The guy-girl format rules on the national breakfast time shows, too, the most celebrated pairing being that of Katie Couric (no longer really young, but perky) and Matt Lauer (puppy-dog face but can look serious) on NBC's ratings runaway, the Today Show.
Where it does not apply is on the nightly network news programmes, broadcast nationally, of ABC, NBC and CBS. Presiding over them alone for more than a decade have been - all men here - Peter Jennings, Tom Brokaw and Dan Rather. CBS tried pairing Rather with Connie Chung a few years ago but then dumped Ms Chung when ratings dived.
After Thursday's verdict, Ms Peckinpaugh said her battle had been for all women in an industry where nature treats the sexes differently. In TV-land, in other words, women get old while men get distinguished. True, there are some female newscast stars with the national networks, who are, shall we say, no longer in their springtime years - notably Barbara Walters, Diane Sawyer, and Leslie Stahl. But as the New York Times noted last week, none among them dares show one grey hair before the cameras.
Although the issues of age and gender were closely linked in the case, the jury dismissed the age discrimination element of Ms Peckinpaugh's suit. This, however, did little to dull the verdict's impact. "This is a major victory for every woman in television, and every woman who wants to go into television," Ms Peckinpaugh said. "It's about time that my industry caught up with the rest of the country."

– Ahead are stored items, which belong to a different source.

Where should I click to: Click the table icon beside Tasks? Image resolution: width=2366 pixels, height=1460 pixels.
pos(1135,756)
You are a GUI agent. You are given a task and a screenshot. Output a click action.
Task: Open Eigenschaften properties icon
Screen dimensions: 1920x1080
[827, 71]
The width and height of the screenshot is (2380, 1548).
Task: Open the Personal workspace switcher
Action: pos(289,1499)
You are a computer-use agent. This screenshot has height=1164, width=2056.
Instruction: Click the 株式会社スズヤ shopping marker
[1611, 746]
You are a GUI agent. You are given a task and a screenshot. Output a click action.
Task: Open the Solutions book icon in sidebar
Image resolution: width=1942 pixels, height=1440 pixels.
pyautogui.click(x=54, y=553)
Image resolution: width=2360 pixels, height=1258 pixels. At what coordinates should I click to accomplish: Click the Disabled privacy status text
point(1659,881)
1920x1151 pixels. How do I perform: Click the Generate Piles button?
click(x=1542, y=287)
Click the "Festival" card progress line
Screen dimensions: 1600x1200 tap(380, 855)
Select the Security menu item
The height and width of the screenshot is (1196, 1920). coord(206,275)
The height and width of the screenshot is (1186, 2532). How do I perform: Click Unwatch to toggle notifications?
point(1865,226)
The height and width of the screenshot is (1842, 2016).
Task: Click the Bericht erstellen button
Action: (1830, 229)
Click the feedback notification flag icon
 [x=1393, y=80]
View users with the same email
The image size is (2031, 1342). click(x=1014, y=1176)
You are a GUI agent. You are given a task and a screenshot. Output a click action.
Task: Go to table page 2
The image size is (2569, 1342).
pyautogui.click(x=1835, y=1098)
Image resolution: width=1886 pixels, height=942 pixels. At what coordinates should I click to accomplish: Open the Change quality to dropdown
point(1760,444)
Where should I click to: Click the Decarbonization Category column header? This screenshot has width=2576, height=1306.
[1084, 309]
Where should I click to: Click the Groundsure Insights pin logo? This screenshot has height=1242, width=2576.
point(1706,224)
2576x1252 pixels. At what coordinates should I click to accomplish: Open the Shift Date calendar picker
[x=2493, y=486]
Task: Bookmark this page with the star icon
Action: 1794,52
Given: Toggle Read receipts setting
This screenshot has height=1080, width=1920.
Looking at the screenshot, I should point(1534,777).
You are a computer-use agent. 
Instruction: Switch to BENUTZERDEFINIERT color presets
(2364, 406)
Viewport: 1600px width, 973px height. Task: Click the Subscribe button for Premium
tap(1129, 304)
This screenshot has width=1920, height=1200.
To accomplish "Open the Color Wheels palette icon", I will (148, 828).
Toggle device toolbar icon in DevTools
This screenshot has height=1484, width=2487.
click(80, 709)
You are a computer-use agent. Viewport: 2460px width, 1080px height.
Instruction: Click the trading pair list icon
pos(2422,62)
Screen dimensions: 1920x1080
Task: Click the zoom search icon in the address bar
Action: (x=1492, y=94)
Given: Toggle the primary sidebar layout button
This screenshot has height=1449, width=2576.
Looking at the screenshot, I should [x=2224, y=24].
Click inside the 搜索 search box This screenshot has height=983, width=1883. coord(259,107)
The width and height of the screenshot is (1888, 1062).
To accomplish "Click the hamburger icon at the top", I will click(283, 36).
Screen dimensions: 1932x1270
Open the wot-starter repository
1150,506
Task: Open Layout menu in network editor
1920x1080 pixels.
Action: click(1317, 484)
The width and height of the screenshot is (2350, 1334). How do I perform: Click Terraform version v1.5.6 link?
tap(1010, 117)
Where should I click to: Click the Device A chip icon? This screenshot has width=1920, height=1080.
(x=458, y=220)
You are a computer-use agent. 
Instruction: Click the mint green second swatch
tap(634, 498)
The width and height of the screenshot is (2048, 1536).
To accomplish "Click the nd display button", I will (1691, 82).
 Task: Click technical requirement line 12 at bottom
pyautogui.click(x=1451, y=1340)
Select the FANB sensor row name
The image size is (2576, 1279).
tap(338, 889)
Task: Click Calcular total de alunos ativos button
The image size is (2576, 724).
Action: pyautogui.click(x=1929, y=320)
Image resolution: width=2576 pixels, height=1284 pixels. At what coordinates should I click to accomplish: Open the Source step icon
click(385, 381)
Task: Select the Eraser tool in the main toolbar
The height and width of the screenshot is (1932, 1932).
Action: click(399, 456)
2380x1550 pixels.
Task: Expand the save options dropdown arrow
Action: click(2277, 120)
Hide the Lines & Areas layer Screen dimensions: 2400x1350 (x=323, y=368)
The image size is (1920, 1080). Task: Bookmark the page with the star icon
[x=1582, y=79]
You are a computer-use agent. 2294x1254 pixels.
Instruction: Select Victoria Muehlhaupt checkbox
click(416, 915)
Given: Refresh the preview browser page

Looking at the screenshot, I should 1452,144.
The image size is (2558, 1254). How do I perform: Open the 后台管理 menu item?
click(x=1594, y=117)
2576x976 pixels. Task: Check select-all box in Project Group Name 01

Those billboards are not coming down just yet, however. David Klatell, of the Columbia University Graduate School of Journalism, warns that it may take more to persuade the industry to change its habits. "I wish I could be more sanguine that this would change the hiring pattern in American TV news. I fear that it may instead result more in changes in the firing pattern, with lawyers instructing news directors to be more careful in the way they let people go," he said.